Masonlar.org - Harici Forumu

 

Gönderen Konu: MANİCİLİK -2  (Okunma sayısı 2713 defa)

0 Üye ve 1 Ziyaretçi konuyu incelemekte.

Mayıs 28, 2010, 12:27:33 ös
  • Seçkin Üye
  • Uzman Uye
  • *****
  • İleti: 7217
  • Cinsiyet: Bay





Manicilik akımının ortaya çıktığı dönemden günümüze kalabilmiş olan resmî nitelikli belgeler, Mani’yi bir din sapkını hatta bir şarlatan olarak tanıtır. 18. yüzyıldan başlayarak bu konu üzerinde yapılan araştırmaların sonuçları ise Mani hakkında önceden bilinenleri hepten değiştirmiştir.

Batı’daki Reform eyleminden sonra, her ne kadar Katolik Kilisesi’nin tutumunda önemli bir değişim olmadıysa da, Maniciliğin araştırılması ve daha iyi anlaşılması çabaları başladı. Bu konuda yapılan incelemeler, Mani’nin Zerdüşt ile İsa’yı birleştirmeye uğraşmış olduğunu gösteriyordu.

Zamanla, eski İran ve Hint inançlarının daha iyi anlaşılmasıyla, Maniciliğin kaynaklarına ilişkin yeni bulgular elde edildi. Maniciliğin temel öğretisi olan “Gnostik Düalizm”in eski Zerdüşt inançlarının yanı sıra Hint öğretilerinde kök bulduğu anlaşıldı. Böylece Manicilik; köktenci Düalizm, Doğu pagan inançları ve doğacı dinlerden kaynaklanan, Zerdüşt’ten yola çıkarak düzenlenmiş, İncil kalıbına dökülmüş bir gnostik Asya inancı olarak belirlendi.

Maniciliğin köklerinin Kalde ve Babil’in eski inançlarında yer aldığı da ortaya çıktı. Sonuçta Mani inancının, İran-Mezopotamya düalizmi üzerine temellenen, evrensel bir din niteliğine ulaşabilmek amacıyla Budizm ve Hıristiyanlıktan aktarmalar yapan bir bağdaştırmacı inanç olarak Doğu  ve Batı’ya doğru genişlediği belirlendi.

Özetle Mani, Zerdüşt inancının da kaynağı olan Kalde-Babil potasında, Budist ahlâk ilkelerini Mitra kültü ve Hıristiyan öğretisiyle harmanlamış olan bir bilgeydi.

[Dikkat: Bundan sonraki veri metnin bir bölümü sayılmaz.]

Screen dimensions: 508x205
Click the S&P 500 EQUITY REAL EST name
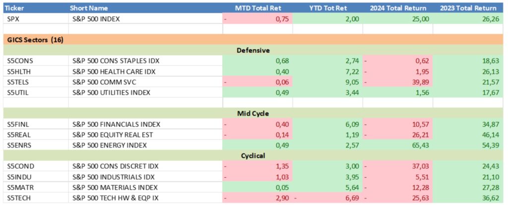click(115, 134)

Maniciliğin genişlemesi ve yayılması, başlangıç yüzyıllarında hayli etkin oldu; ancak İslâmiyetin yaygınlaşmasıyla durduruldu.

Mani, herkesçe kolayca anlaşılabilen basit bir dil kullanarak kendi öğretisini yazıya dökmüştü. Manici yazıların halktan gördüğü yoğun ilgi, Maniciliğin karşısında olanların, özellikle Katolik Kilisesi’nin neden bu yazıları yok etmeye çalıştıklarını açıklar.

279 Yılında, Roma İmparatoru Diocletianus, İskenderiye kentinde tüm Manici yazıların yakılmasını buyurmuştur. Buna benzer yok etme çabaları yüzyıllarca sürdürülmüştür.

Maniciler ile Hıristiyanlar arasında uzun ve sert kavgalar yaşandı. Önceleri mitoloji üzerine kurulu ve dinsel bakımdan güçlü bir sistematiği de olmayan Paganizm ile boğuşup duran Hıristiyanlık, bu kez karşısında akılcı yöntemleri ve başarılı çözümlemeleri olan, kendi modeline benzer bir tarzda örgütlenen ciddi bir düşman bulmuştu. Her geçen gün, Manicilik karşıtı Kilise kuralları, devlet buyrukları ve düalist öğretileri kötüleyen yapıtlar çoğalıyordu. Öyle ki, Katolik Kilisesi, Manicilik karşısında geçirdiği korkuyu ileride de unutamayacak, yüzyıllar boyunca karşılaştığı her düalist düşünü ve eylemi Maniciliğin devamı ya da hortlaması olarak kabul edecektir.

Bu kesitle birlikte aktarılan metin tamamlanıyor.